• [What needs to be done]:
Look through the data below for the string "condition", and copy every line where it turns up.

• [Source data]:
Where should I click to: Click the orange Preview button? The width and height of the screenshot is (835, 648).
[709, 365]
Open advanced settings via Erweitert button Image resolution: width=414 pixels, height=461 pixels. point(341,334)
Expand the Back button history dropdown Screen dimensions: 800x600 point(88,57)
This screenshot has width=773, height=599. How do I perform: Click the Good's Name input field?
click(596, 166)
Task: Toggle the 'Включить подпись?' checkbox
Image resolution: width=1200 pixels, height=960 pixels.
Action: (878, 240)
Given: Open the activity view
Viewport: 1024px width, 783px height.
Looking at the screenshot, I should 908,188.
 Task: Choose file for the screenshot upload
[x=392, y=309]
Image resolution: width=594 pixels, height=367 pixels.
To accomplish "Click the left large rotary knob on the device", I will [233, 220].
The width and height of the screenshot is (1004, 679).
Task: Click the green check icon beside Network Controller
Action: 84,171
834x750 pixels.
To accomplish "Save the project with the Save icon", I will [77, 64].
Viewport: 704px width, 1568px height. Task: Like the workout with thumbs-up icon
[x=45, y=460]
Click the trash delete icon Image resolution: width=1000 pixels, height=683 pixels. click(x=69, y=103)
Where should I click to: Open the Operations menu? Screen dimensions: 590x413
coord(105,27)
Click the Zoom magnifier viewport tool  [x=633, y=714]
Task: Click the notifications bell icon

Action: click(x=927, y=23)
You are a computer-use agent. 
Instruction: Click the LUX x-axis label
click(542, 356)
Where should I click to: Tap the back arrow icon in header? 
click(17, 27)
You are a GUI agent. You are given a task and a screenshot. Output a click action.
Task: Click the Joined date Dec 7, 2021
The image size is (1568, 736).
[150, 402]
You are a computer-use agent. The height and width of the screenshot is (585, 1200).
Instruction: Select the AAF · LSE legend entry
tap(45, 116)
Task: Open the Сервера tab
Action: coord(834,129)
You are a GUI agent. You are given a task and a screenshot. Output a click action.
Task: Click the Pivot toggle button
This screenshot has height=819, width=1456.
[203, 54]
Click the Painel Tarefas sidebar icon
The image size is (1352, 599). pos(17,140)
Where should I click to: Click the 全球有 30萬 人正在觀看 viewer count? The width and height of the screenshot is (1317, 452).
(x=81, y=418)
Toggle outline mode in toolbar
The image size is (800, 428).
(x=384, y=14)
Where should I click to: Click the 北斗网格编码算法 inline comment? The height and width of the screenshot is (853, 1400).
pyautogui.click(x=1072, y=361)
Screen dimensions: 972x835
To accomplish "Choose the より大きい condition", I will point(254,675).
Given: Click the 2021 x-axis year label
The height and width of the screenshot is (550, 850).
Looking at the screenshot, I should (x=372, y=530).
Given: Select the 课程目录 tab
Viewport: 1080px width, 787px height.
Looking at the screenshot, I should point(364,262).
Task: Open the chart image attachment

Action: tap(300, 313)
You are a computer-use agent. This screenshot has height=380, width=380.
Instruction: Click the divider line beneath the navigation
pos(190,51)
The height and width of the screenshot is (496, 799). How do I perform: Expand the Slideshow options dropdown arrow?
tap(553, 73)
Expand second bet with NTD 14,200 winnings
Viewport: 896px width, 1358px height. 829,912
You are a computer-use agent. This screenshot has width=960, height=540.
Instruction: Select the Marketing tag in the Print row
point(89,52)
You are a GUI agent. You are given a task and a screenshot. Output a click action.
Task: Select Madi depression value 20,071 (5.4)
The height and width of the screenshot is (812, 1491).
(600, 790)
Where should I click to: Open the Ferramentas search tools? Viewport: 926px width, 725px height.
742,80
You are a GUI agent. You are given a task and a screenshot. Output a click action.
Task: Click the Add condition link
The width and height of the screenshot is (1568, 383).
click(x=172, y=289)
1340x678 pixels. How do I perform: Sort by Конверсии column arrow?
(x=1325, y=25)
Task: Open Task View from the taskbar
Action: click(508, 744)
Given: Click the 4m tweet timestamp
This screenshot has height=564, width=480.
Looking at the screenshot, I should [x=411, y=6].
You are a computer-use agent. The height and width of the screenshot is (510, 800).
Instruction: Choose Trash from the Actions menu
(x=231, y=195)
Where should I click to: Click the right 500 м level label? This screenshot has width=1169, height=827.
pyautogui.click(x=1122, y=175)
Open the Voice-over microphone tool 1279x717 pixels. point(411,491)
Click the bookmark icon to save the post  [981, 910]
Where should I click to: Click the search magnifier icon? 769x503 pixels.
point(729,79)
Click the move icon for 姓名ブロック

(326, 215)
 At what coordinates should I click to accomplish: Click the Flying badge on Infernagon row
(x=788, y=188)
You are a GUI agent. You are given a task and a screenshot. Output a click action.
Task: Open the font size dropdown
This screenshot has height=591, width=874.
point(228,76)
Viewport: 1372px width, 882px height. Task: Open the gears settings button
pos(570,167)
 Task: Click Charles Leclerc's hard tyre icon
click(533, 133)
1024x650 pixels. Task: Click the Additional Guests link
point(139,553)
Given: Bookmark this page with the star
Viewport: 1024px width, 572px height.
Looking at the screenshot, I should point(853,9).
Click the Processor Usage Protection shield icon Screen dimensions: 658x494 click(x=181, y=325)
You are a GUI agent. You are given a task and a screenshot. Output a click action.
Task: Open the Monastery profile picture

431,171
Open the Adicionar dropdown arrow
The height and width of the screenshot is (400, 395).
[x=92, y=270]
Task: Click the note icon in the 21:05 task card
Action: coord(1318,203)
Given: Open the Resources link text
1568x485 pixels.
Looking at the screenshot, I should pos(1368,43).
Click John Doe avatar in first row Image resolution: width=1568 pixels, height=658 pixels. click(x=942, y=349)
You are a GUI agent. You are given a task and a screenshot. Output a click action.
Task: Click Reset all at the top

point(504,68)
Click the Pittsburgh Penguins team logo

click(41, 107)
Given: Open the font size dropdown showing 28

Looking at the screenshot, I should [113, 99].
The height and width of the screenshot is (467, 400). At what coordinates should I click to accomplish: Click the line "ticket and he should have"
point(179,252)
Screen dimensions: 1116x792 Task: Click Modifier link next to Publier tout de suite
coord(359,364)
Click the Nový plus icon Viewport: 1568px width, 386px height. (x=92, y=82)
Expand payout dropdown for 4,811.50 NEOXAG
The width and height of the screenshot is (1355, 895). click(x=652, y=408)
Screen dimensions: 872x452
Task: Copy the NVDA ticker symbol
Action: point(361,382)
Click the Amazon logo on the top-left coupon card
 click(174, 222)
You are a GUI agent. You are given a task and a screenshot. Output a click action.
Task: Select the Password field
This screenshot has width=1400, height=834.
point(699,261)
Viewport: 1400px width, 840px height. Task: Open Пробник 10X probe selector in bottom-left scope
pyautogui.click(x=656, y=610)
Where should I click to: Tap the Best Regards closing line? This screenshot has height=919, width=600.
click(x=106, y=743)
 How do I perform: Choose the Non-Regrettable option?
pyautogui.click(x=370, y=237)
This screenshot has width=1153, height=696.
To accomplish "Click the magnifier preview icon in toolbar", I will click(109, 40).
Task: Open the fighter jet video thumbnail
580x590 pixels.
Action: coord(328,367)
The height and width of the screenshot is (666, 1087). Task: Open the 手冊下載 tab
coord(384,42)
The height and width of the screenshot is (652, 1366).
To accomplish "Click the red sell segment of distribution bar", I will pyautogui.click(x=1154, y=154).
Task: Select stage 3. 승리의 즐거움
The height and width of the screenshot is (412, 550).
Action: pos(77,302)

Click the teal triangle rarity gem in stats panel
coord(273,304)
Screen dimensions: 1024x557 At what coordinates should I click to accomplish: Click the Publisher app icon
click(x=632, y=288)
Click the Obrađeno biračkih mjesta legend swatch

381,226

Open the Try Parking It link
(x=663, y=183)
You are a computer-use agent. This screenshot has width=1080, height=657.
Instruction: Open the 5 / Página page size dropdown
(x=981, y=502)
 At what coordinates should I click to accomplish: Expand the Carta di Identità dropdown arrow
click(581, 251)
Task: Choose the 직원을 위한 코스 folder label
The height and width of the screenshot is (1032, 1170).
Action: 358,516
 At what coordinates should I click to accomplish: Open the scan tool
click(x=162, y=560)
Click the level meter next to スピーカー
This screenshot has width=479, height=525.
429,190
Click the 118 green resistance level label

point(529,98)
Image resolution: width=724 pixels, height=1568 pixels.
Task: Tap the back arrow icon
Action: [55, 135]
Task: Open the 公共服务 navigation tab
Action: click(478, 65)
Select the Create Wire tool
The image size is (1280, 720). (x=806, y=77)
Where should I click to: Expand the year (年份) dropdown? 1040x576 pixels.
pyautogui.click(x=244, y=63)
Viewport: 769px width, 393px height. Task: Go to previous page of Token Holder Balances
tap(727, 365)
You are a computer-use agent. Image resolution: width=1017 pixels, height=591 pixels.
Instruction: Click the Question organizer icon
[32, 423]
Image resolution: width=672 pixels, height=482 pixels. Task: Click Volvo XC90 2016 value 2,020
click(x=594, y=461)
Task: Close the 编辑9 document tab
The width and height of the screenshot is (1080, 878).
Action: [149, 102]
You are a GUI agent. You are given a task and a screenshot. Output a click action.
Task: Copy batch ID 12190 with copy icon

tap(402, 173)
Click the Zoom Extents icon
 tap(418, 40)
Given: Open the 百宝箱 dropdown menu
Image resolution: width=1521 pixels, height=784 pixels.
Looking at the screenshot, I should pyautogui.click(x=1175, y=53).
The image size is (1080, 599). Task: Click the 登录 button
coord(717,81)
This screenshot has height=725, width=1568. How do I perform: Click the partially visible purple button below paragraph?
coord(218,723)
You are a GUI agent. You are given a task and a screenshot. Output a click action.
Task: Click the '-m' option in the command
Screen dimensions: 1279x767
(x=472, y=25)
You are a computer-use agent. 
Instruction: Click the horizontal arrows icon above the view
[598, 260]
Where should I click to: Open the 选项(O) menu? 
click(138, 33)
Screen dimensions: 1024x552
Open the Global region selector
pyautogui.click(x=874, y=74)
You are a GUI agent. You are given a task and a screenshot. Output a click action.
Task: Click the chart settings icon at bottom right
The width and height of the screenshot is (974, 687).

• [Task solution]:
To accomplish "Choose the より大きい condition", I will point(254,675).
Task: Click the Add condition link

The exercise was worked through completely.